I don’t want to remember that. I never want to think about that at all. I want to put an image link in using standard markdown and have Astro do all that for me.

[![This is a lot of work just to drop an image in a blog post](../../assets/images/posts/somethingsomething.png)](/images/posts/somethingsomething.png)

I have two pieces of good news for you if you’re in the same boat as me:

  1. The wonderful people at Astro are building an Astro Assets integration that can create optimized versions of and responsive img tags for images linked to in Markdown.

  2. In the meantime, you can use the really nice and fully functional Astro Markdown Eleventy Image Astro component by CJ Ohanaja. As you may have guessed, it uses Eleventy Image to do the work of intercepting Markdown image links and replacing them with responsive ones (and generating the responsive images themselves, of course).

The Astro Assets integration loudly proclaims itself as experimental, and that’s not self-deprecation: it won’t build. It runs great in the dev server, but it gives all kinds of wacky errors when trying to build. But just using it in dev mode is enough to see the future, and it’s great.

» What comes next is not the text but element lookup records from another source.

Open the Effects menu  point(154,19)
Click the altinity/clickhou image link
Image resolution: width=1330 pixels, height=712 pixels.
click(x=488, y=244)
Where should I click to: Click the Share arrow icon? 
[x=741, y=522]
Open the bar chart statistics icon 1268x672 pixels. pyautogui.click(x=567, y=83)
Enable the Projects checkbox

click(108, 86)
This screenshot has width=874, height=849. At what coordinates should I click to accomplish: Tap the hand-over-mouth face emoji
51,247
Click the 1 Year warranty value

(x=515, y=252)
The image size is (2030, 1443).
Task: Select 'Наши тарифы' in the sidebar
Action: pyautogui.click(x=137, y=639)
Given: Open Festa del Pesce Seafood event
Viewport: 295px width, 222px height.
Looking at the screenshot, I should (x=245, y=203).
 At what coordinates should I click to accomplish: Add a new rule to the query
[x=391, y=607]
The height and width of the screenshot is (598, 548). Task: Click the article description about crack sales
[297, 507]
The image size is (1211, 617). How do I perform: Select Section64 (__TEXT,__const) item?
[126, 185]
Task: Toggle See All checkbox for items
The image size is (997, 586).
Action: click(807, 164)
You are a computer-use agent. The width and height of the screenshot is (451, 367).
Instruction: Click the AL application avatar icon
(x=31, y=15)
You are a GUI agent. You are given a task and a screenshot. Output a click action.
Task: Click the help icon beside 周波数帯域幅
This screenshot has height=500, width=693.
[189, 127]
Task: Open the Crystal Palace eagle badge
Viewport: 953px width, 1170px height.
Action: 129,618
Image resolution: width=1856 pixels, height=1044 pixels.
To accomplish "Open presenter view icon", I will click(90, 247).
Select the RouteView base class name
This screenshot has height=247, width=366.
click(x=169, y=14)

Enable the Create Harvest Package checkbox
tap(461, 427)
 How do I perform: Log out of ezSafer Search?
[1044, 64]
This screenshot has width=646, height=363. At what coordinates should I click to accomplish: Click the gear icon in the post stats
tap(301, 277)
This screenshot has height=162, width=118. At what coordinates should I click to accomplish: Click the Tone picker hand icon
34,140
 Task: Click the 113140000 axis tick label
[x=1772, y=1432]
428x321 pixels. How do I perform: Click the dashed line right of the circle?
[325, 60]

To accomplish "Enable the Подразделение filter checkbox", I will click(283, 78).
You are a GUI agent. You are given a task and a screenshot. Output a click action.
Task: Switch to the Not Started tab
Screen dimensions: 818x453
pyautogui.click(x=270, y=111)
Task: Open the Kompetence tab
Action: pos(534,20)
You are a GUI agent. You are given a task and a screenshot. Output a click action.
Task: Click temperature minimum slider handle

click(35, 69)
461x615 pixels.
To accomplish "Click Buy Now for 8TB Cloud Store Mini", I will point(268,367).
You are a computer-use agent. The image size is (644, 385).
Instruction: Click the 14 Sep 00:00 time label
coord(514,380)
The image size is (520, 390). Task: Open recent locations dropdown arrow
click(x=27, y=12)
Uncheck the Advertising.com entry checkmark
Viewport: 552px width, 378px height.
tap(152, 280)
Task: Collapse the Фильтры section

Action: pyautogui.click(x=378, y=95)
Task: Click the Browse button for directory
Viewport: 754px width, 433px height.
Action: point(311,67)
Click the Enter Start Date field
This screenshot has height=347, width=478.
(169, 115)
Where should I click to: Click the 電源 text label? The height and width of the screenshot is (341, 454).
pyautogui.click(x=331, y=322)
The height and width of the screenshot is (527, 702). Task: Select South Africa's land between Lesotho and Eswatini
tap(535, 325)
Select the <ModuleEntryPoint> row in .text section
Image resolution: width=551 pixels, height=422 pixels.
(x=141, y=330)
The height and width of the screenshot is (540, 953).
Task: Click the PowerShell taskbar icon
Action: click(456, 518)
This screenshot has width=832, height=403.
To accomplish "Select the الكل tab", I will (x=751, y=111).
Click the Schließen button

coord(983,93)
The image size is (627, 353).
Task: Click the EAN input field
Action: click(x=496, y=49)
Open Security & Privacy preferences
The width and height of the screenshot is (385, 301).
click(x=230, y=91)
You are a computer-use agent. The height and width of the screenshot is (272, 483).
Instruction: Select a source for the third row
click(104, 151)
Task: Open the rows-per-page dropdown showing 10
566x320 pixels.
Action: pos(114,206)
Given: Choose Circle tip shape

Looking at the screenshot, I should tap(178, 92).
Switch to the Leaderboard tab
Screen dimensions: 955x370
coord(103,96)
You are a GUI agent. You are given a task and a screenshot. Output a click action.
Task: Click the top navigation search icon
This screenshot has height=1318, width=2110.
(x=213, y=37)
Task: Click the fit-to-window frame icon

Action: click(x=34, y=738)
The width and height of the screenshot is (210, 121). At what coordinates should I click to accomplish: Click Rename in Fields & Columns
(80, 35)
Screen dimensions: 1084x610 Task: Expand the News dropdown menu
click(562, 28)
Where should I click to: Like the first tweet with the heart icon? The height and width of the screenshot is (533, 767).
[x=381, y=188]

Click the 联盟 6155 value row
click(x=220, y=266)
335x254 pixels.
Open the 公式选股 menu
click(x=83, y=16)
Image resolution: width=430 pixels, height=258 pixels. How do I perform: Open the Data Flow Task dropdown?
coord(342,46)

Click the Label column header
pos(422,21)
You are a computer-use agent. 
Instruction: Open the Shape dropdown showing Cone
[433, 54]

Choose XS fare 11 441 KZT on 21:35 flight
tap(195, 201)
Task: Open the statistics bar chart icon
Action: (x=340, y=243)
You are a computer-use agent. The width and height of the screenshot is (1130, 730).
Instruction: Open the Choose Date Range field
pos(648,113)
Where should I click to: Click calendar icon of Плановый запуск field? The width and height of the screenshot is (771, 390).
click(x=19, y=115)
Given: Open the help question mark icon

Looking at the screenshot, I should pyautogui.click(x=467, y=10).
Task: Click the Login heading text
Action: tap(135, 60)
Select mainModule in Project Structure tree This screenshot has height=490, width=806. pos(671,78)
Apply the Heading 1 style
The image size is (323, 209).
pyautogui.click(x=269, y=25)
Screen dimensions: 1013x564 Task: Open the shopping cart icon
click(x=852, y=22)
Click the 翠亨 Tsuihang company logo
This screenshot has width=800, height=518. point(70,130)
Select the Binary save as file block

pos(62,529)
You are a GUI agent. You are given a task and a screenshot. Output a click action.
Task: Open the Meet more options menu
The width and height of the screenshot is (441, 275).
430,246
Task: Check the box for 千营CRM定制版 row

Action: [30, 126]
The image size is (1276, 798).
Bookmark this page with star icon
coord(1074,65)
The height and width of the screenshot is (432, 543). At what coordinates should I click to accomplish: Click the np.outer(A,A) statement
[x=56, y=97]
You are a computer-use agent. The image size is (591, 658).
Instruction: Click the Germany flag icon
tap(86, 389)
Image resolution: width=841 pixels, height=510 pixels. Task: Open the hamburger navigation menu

As for Astro Markdown Eleventy Image, it works great in build, but it doesn’t bother to optimize anything in dev mode. That means if you use the browser inspector tools to look at your images while testing in dev mode, you’ll see gigantic original file sizes. You’ll have to build and run preview to serve up the built pages locally to see its handiwork.

But the good news is, you can quit or never start using MDX right this minute, and you can still have optimized images from Markdown image links with Astro.

By the way, in case you’ve forgotten my RSS story at the start of this, now that I’m using straight Markdown files for my posts again, I can just straight up go back to using Astro RSS and generate an RSS feed with full post content, and not have to do my hacky custom nonsense anymore.

That’s such good news for me, because that hack only generated the RSS file in dev mode, so every time I did a build I had to copy the RSS.xml to the dist folder, AND remember to change all the link prefixes from http://localhost:3000 to https://scottwillsey.com.

Another annoying implementation detail I never want to think about again, vanquished!